Paul D. Mannick, Coppler & Mannick, P.C., Santa Fe, NM, for Appellee.


SUTIN, Judge.

{1} Moriarty Municipal Schools (Moriarty) appeals the dismissal of its complaint against New Mexico Public Schools Insurance Authority (the Authority). The complaint alleged that the Authority breached a contract by failing to fully indemnify Moriarty for loss from embezzlement. The issue is whether a member school can sue the Authority in contract in district court. We agree with Moriarty that it can and reverse.


{2} A statutory function of the Authority is to provide risk insurance to public schools under the Public School Insurance Authority Act (the Act), NMSA 1978, §§ 22-2-6.1 to -6.10 (1986, as amended through 1999). As a participating school, Moriarty received insurance through the Authority covering embezzlement loss. Insurance policies were issued by private insurance companies. The insurance consists of a layer of self-insured retained coverage for which the Authority is responsible and a layer of excess coverage for which the private insurers issuing the policies are responsible.

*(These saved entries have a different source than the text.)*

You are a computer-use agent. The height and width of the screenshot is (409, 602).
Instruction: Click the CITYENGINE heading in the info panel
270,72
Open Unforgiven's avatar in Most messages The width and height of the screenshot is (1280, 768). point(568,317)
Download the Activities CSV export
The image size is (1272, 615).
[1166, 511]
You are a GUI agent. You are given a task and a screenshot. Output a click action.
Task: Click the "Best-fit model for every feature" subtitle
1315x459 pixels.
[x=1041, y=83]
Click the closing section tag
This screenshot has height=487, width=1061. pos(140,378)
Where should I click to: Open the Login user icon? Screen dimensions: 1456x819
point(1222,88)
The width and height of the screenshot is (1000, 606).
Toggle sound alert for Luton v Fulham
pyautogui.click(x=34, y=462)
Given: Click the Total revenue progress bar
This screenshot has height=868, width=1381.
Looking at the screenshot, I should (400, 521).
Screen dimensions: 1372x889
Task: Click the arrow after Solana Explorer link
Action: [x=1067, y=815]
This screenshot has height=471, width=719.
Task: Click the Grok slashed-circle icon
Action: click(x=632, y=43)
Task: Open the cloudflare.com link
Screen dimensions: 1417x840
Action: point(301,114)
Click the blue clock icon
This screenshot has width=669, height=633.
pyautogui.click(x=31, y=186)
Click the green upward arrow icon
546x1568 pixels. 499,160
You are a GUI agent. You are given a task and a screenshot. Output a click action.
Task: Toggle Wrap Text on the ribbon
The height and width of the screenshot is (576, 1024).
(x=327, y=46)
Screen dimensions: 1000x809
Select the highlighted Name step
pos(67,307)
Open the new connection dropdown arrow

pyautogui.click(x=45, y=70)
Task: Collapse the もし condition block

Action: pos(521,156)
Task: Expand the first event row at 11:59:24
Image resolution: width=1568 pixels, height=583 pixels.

{3} Moriarty sought indemnity from the Authority and the private insurers for over $600,000 in embezzlement loss. Based on its determination of covered loss payable by it to Moriarty, the Authority paid Moriarty $250,000. Moriarty and the Authority disagree on the amount of loss covered under the insurance policies. The significant dollar amount of the loss, the long period of time over which the loss occurred (1985 to 1994), and the involvement of several different and overlapping policies, apparently will require a fairly complicated analysis to ultimately determine what amounts the Authority and the private insurers may each be obligated to pay. Moriarty seeks district court adjudication of these obligations in order to avert inadequate or inconsistent determinations that could unfairly limit Moriarty's rightful indemnity recovery. This appeal involves solely Moriarty's claims against the Authority.

{4} Moriarty sued the Authority claiming breaches of contract, the implied covenant of good faith and fair dealing, and fiduciary duty. Moriarty also claimed violations by the Authority of the Insurance Code, NMSA 1978, §§ 59A-16-1 to -30 (1984, as amended through 1999), and the Unfair Practices Act (UPA), NMSA 1978, §§ 57-12-1 to -16 (1967, as amended through 1999). The Authority moved to dismiss under Rule 1-012(B)(1) and (6) NMRA 2001, asserting several reasons for dismissal. The district court granted the Authority's motion to dismiss without stating a basis for its ruling.

{5} Because this appeal is based on threshold dismissals of Moriarty's claims against the Authority for lack of subject matter jurisdiction under Rule 1-012(B)(1) and failure to state a claim under Rule 1-012(B)(6), we do not address specific policy coverage issues or the specific obligations of the Authority or the private insurers under the policies.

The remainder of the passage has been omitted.